ONGC Videsh Ltd (OVL), the overseas investment arm of state-owned Oil and Natural Gas Corp (ONGC), had in 2008 discovered a giant gas field in the Farsi offshore exploration block. (Representative image)
NEW DELHI: India on Monday lost the ONGC Videsh Ltd-discovered Farzad-B gas field in the Persian Gulf after Iran awarded a contract for developing the giant gas field to a local company.
“The National Iranian Oil Company (NIOC) has signed a contract worth $1.78 billion with Petropars Group for the development of Farzad B Gas Field in the Persian Gulf,” the Iranian oil ministry’s official news service Shana reported. “The deal was signed on Monday, May 17, in a ceremony held in the presence of Iranian Minister of Petroleum Bijan Zangeneh in Tehran.”
The field holds 23 trillion cubic feet of in-place gas reserves, of which about 60 per cent is recoverable. It also holds gas condensates of about 5,000 barrels per billion cubic feet of gas.
The buyback contract signed on Monday envisages daily production of 28 million cubic meters of sour gas over five years, Shana said.
ONGC Videsh Ltd (OVL), the overseas investment arm of state-owned Oil and Natural Gas Corp (ONGC), had in 2008 discovered a giant gas field in the Farsi offshore exploration block.
OVL and its partners had offered to invest up to $11 billion for the development of the discovery, which was later named Farzad-B.
PTI had on October 18, 2020, reported that NIOC had informed OVL of its intention to conclude the contract for Farzad-B development with an Iranian company, in an apparent rejection of the Indian firm’s bid.
After this, it kept sitting on OVL’s investment proposal for years.
The 3,500 square kilometre Farsi block sits in a water depth of 20-90 metres on the Iranian side of the Persian Gulf.
OVL, with 40 per cent operatorship interest, signed the Exploration Service Contract (ESC) for the block on December 25, 2002. Other partners included Indian Oil Corp (IOC) with a 40 per cent stake and Oil India holding the remaining 20 per cent stake.
OVL discovered gas in the block, which was declared commercially viable by NIOC, on August 18, 2008. The exploration phase of the ESC expired on June 24, 2009.

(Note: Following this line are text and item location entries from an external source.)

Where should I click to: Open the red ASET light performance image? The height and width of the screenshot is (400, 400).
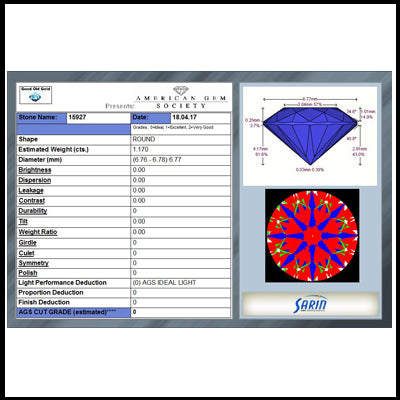pos(312,235)
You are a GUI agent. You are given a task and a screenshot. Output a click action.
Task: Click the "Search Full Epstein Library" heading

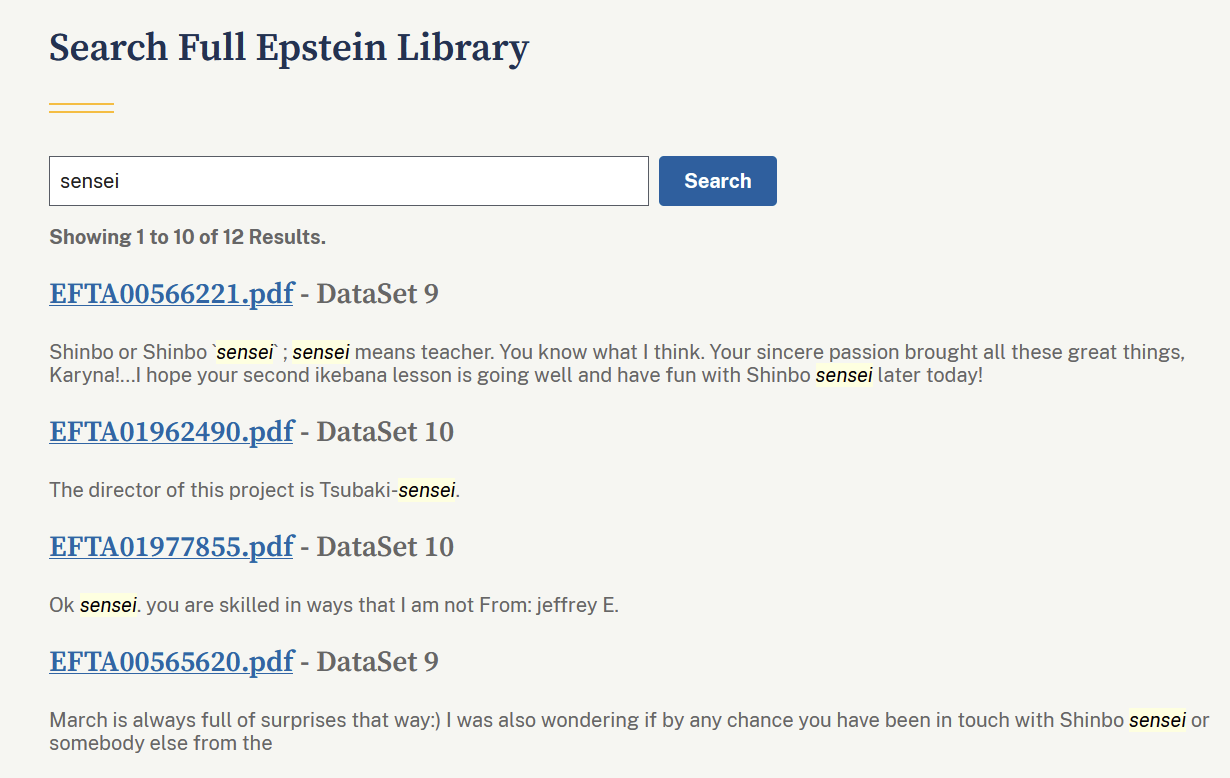[289, 48]
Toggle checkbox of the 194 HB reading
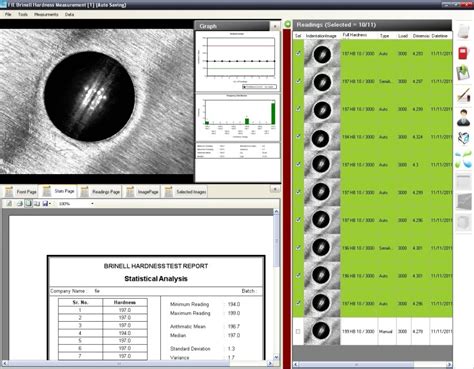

The firm submitted a Master Development Plan (MDP) of Farzad-B gas field in April 2011 to Iranian Offshore Oil Company (IOOC), the then designated authority by NIOC for the development of Farzad-B gas field.
A Development Service Contract (DSC) of the Farzad-B gas field was negotiated till November 2012, but could not be finalized due to difficult terms and international sanctions on Iran.
In April 2015, negotiations restarted with Iranian authorities to develop the Farzad-B gas field under a new Iran Petroleum Contract (IPC). This time, NIOC introduced Pars Oil and Gas Company (POGC) as its representative for negotiations.
From April 2016, both sides negotiated to develop the Farzad-B gas field under an integrated contract covering upstream and downstream, including monetization/marketing of the processed gas. However, negotiations remained inconclusive.
Meanwhile, on the basis of new studies, a revised Provisional Master Development Plan (PMDP) was submitted to POGC in March 2017, sources said, adding that in April 2019, NIOC proposed development of the gas field under the DSC and offtake of raw gas by NIOC at landfall point.
However, due to the imposition of US sanctions on Iran in November 2018, technical studies could not be concluded which is a precursor for commercial negotiations.
The Indian consortium has so far invested around $400 million in the block.